Supplied text:
=======

French Authorities Warn Against Cadmium Risk in Pasta, Bread, and Cereals
France's food safety agency ANSES found cadmium in pasta, bread, and cereals, with 23-27% of children over three exceeding the tolerable daily intake.

France's national food and health safety agency ANSES has issued an urgent advisory calling for reduced consumption of pasta, bread, and cereals after its latest Total Diet Study, EAT3, confirmed that cadmium levels in those staples pose a genuine risk to public health, particularly for children.
The study by ANSES found that cadmium, aluminium, and mercury pose health risks, while lead and acrylamide also raise concerns. For pasta eaters and home cooks who rely on wheat-based staples as a dietary foundation, the findings are hard to dismiss: between 23 and 27 percent of children over the age of three exceeded the tolerable daily intake for cadmium.
The main food groups contributing to cadmium exposure in EAT3 were potatoes, vegetables, and wheat-based products such as bread, pasta, pastries, cakes, and biscuits. Increases in cadmium concentration were observed in cereal-based products such as bread, sweet biscuits, pastries, and pasta.
The metal does not flush out easily. Cadmium accumulates in the human body with a biological half-life of 20 to 30 years, and has been classified as a Group 1 carcinogen by the International Agency for Research on Cancer, meaning it is known to cause cancer in humans. It has been linked to pancreatic, lung, prostate, and kidney cancers, as well as heart diseases, fertility problems, kidney damage, neurological issues, and bone disorders.

=======

Records shown:
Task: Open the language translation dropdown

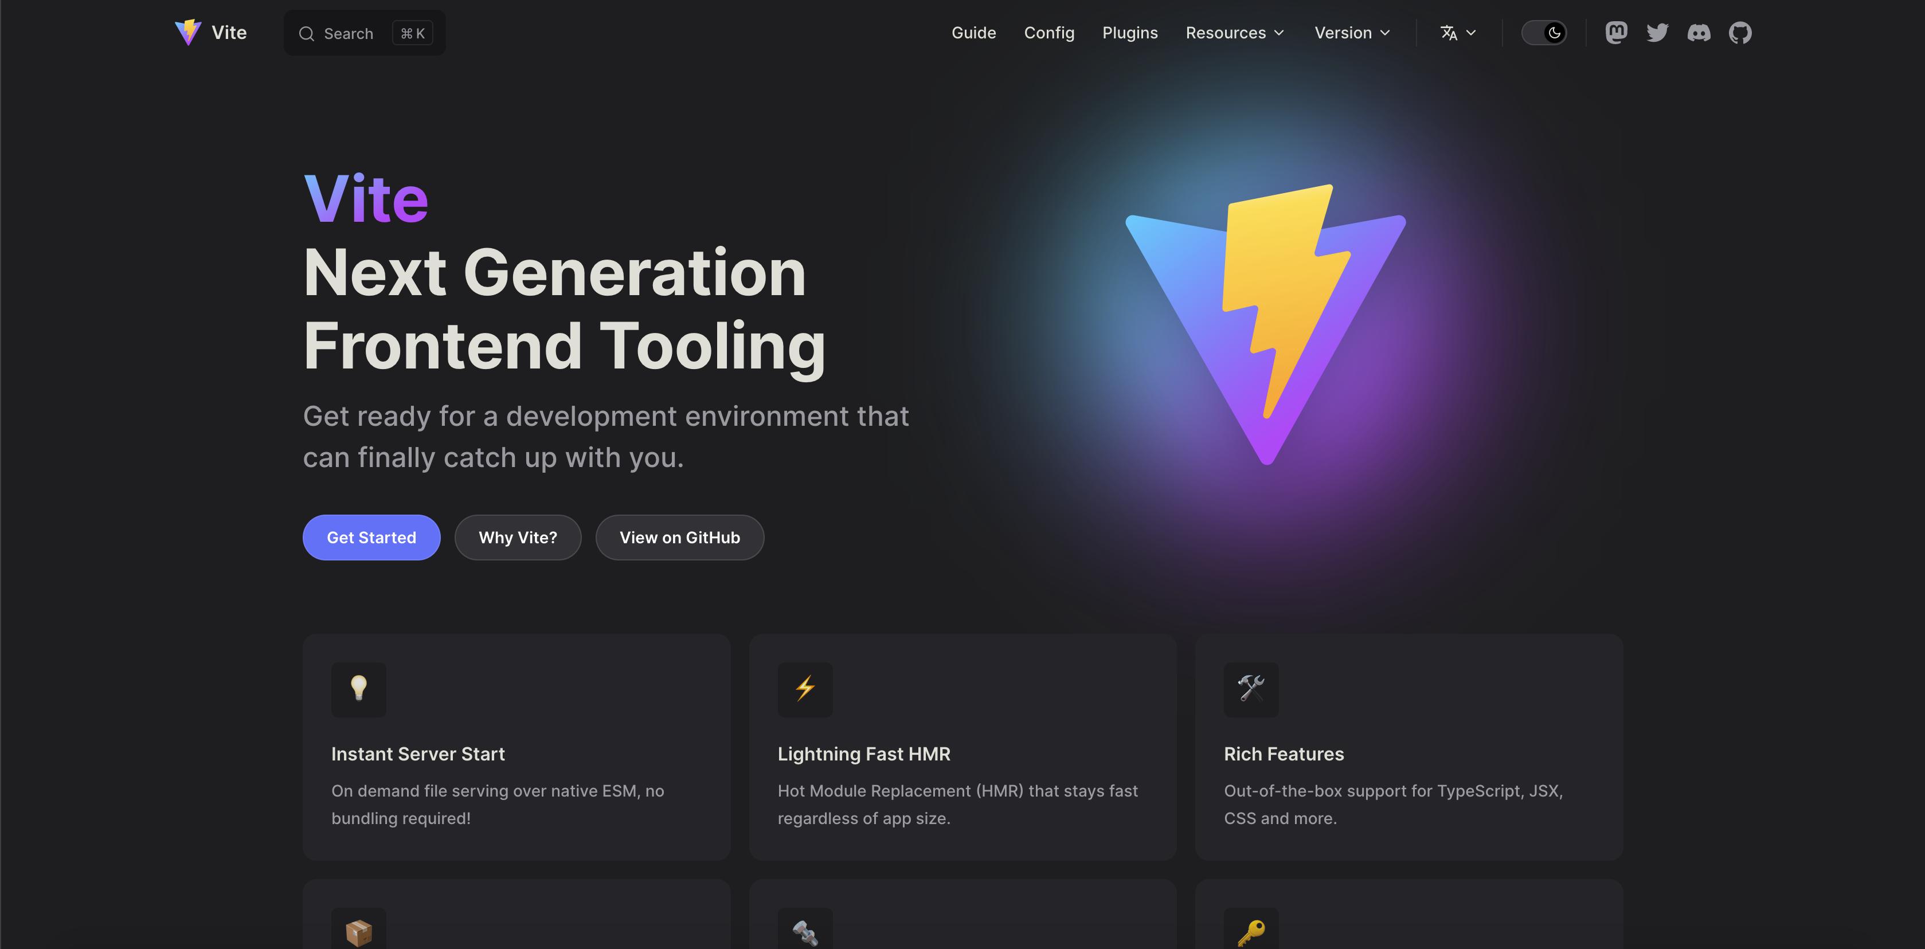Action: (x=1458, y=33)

=======

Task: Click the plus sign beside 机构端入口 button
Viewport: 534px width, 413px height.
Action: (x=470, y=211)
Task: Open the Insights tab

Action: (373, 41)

=======

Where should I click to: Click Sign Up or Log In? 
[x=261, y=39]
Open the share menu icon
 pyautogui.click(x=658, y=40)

=======

Task requirements: Name every type of cancer that the cadmium article links to cadmium. The entries have no role here.

Response below: Pancreatic, lung, prostate, and kidney cancers.